All the same, we are called to engage with the world around us. When we do so as Christians, that involves saying what Christians believe to be right. It includes sharing the story of Jesus as the revelation of who God is, and how God loves this world. So we can expect some rejection … though we might also experience acceptance.
North Shields is a changing place, and our sharing of what we believe about the world needs to take that into account. The town centre of North Shields is due to change. The centre of Northumberland Square is to be relandscaped. The area in front of the church and all the way down Howard Street will become a pedestrian thoroughfare, linking down to Fish Quay. And already, building work has begun on new housing on Norfolk Street. The world around the church is changing. Our challenge – and opportunity – is to engage with that in ways that enable us to share the love of God as it has been made known to us through Jesus Christ.
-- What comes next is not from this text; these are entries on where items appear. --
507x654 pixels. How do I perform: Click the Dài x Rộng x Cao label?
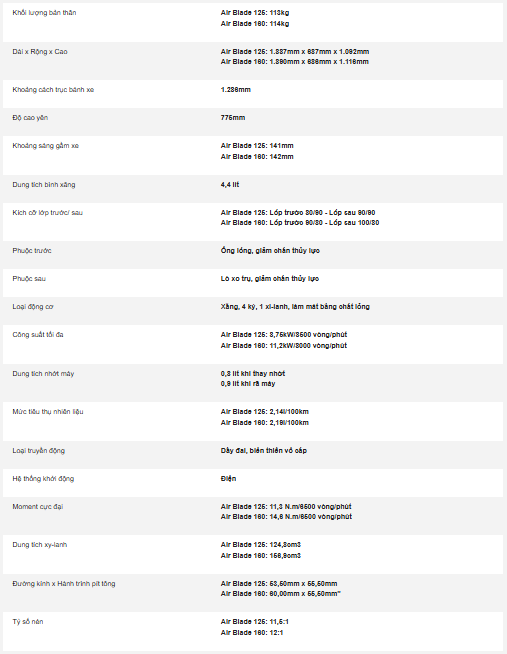point(40,52)
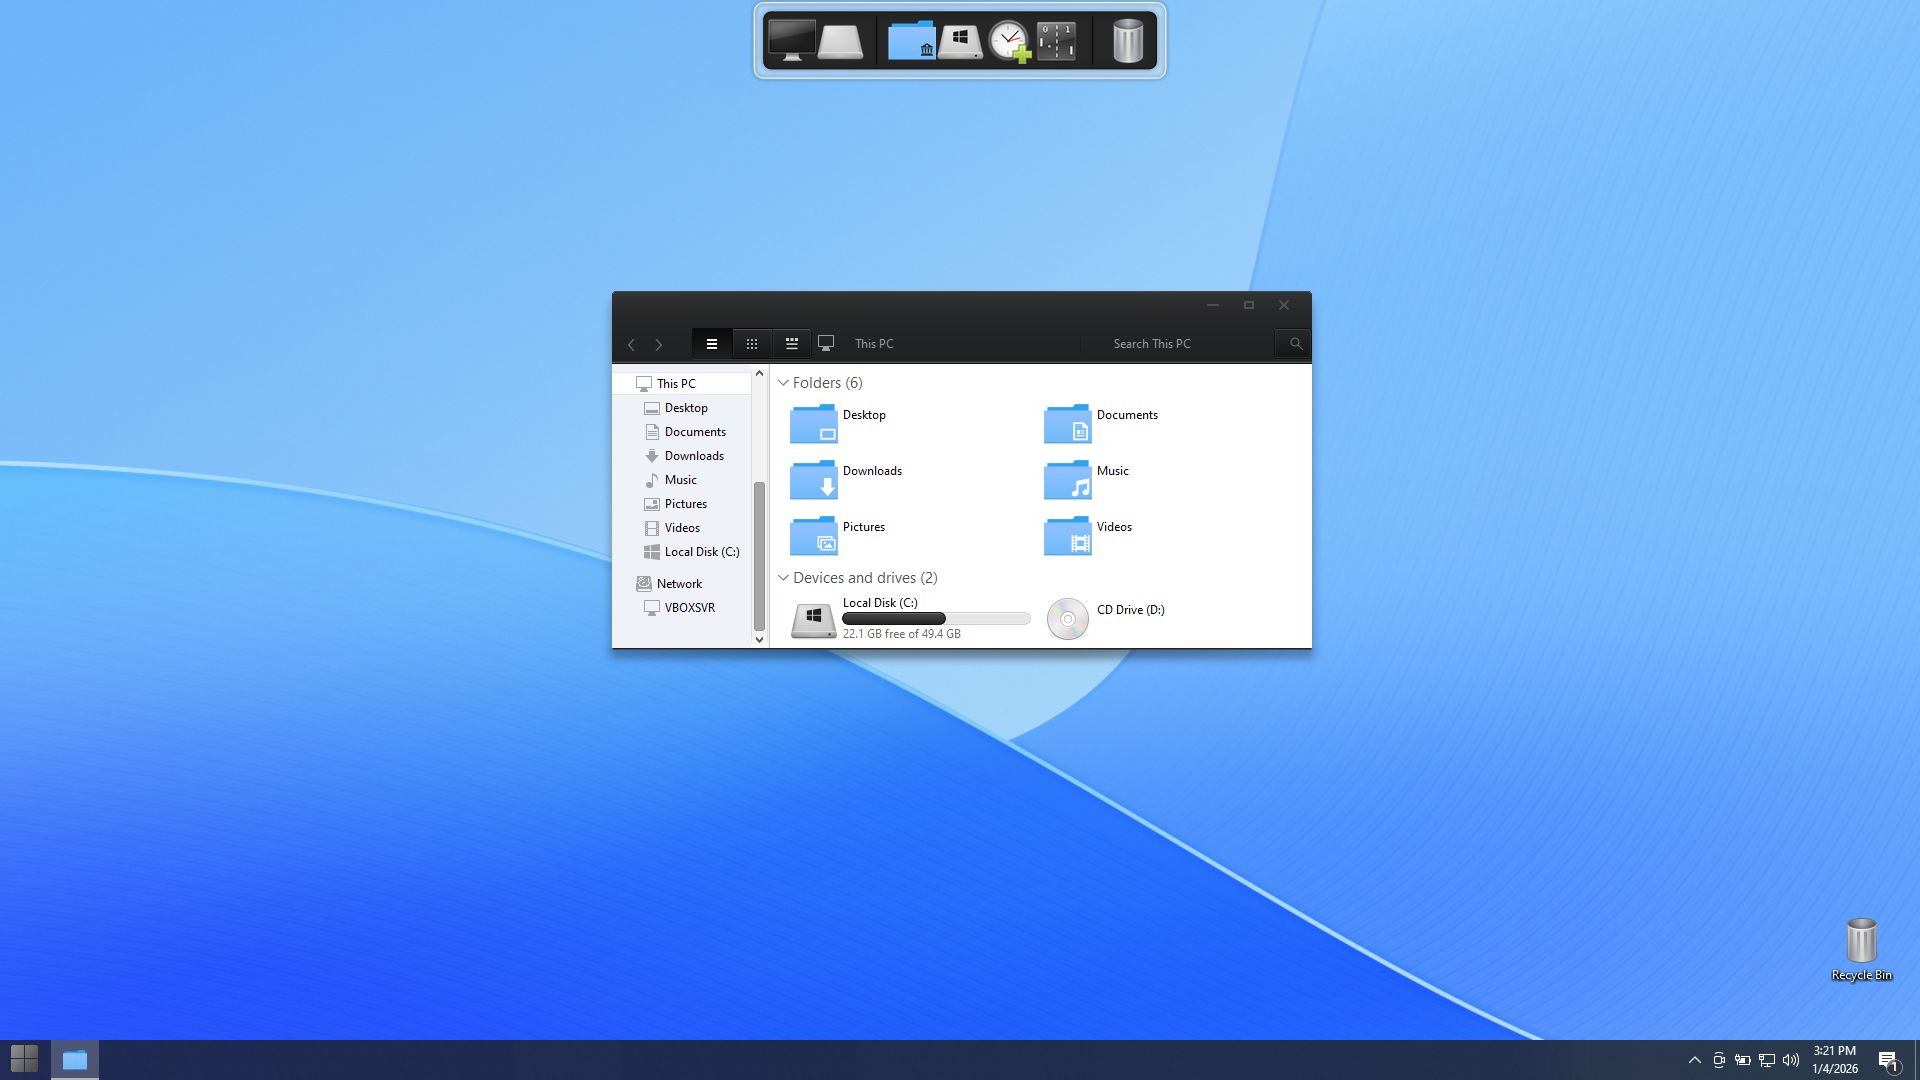The height and width of the screenshot is (1080, 1920).
Task: Show hidden system tray icons
Action: click(1694, 1060)
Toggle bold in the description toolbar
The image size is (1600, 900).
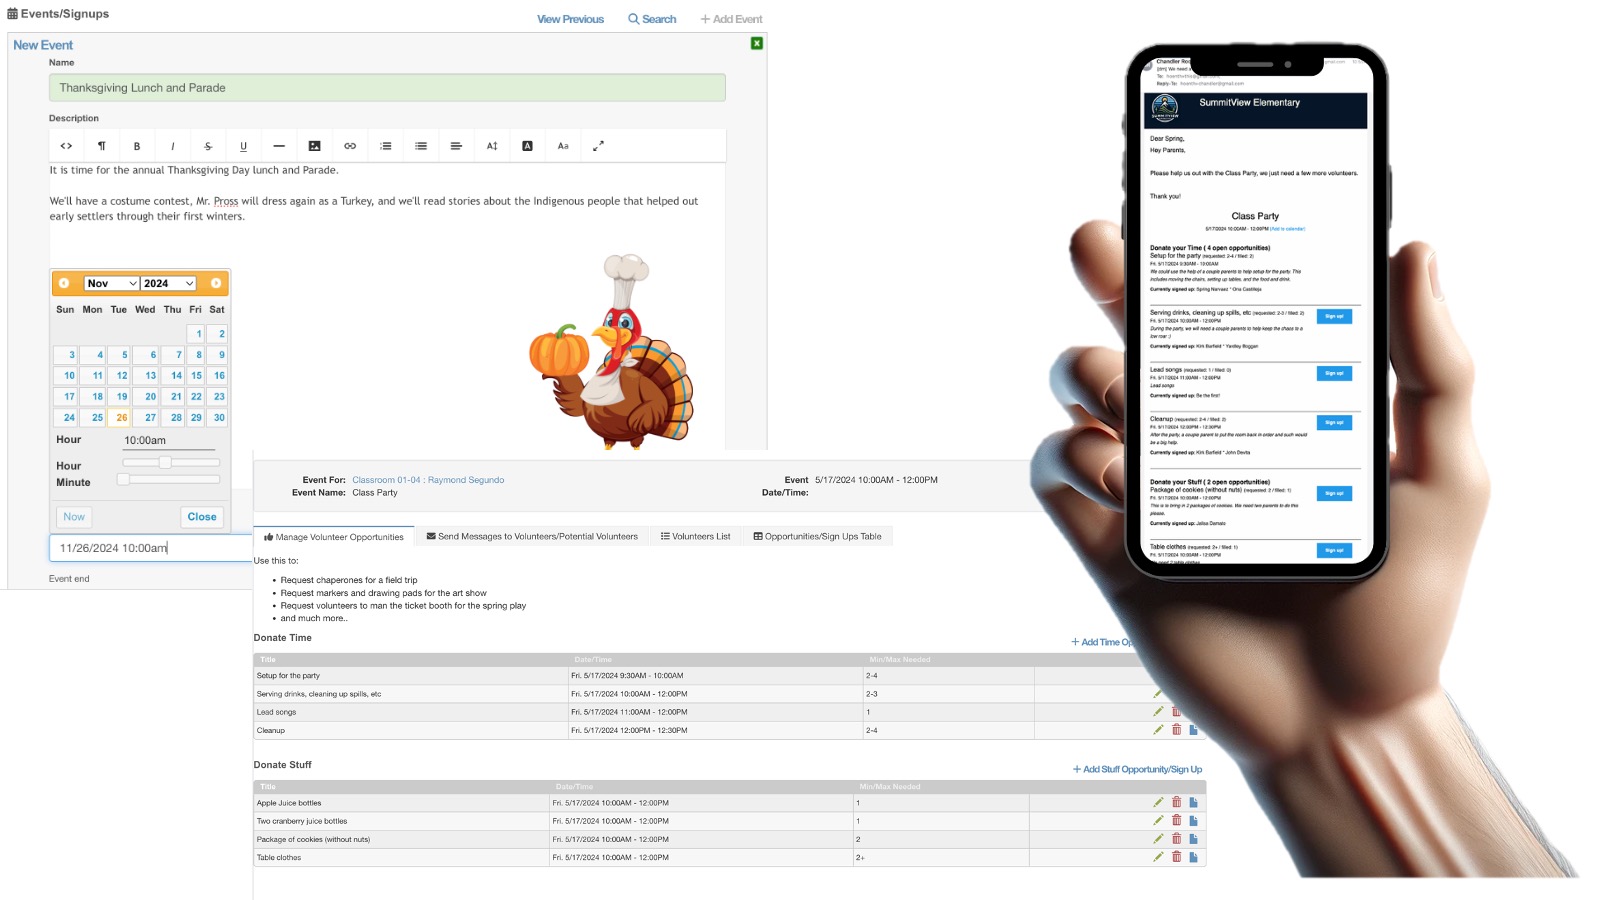pyautogui.click(x=137, y=146)
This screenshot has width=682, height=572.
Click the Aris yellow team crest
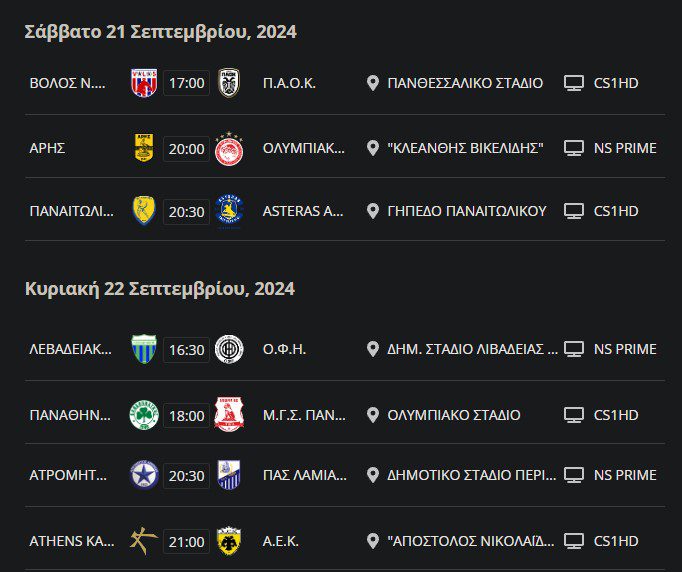pyautogui.click(x=145, y=148)
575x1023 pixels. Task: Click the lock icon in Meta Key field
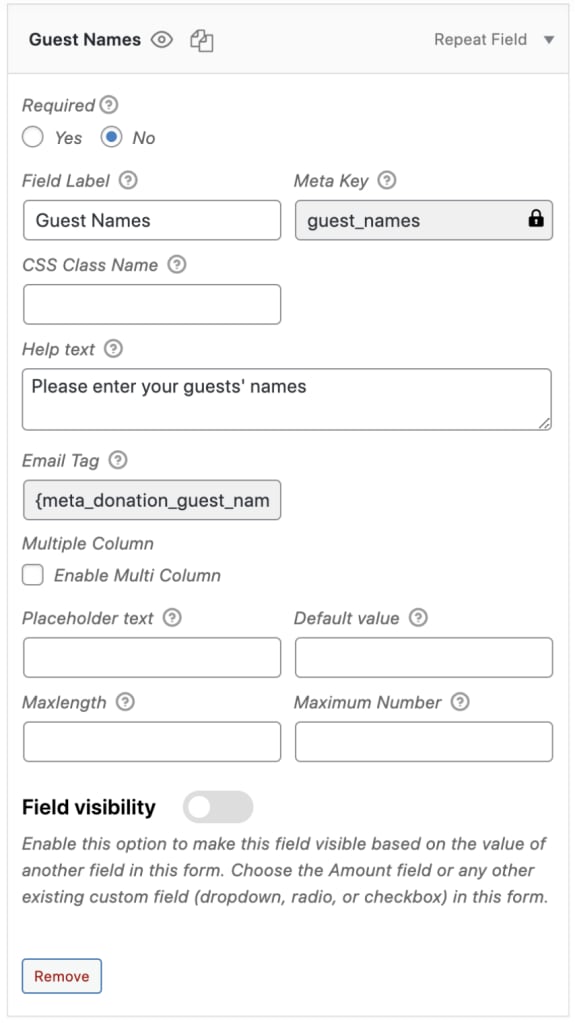(x=535, y=219)
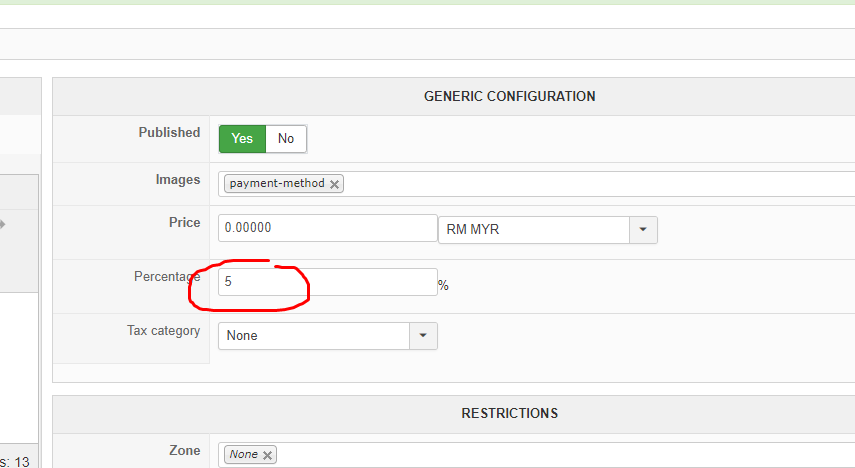
Task: Remove the payment-method image tag
Action: pyautogui.click(x=334, y=184)
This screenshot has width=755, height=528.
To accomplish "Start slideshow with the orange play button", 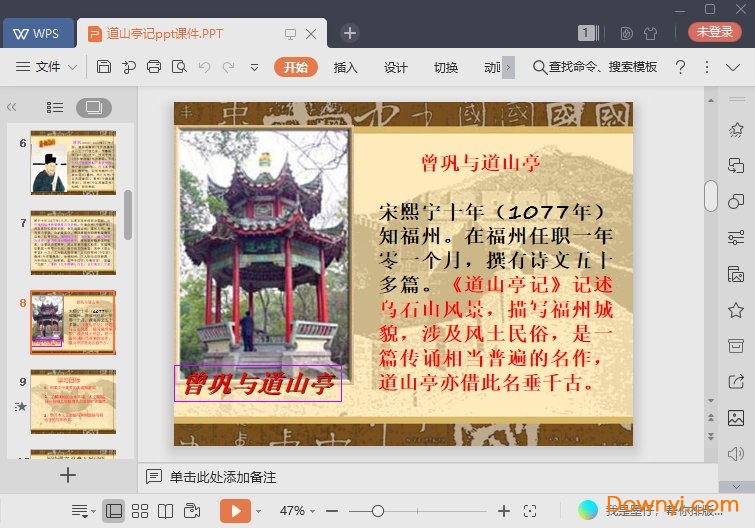I will coord(235,511).
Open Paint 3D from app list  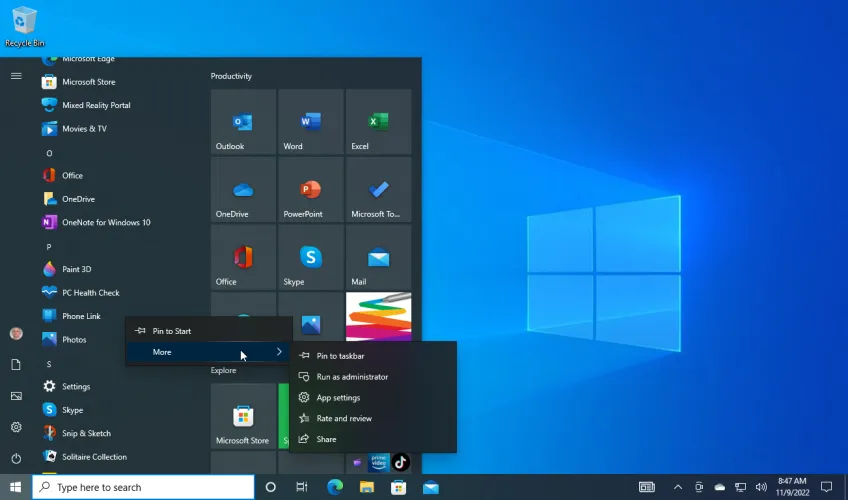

That makes me think about the Easter hearts initiative that we recently undertook. Knitted hearts were made and adorned the railings of the church. Passers-by were invited to take one as a reminder of the love of God for them, made known through the death and resurrection of Jesus Christ at Easter time. And lots of people took a heart away with them.
Now, as Pentecost approaches, we are going to do something similar. This time people passing by will be able to take away with them a Pentecost item, plus a copy of an accompanying prayer: You are loved and appreciated. As you carry this prayer, may you be reminded that you are never alone. We pray for your protection, and that God’s love gives you peace, and brings you safely home.
These Easter and Pentecost initiatives are a hint of ways forward for Saint Columba’s. They tell others something of the good news about God’s love, and on this occasion we invite them to pray. People of this North Shields world are free to accept or decline our invitation to take part. Hopefully, those who decline won’t feel the need to revile or persecute us, but if so, it’s part of the cost of doing Christian business, says Jesus. On the other hand, these are non-threatening ways to engage with the world’s interests and concerns, and allow us to introduce a little bit of wonder into this world.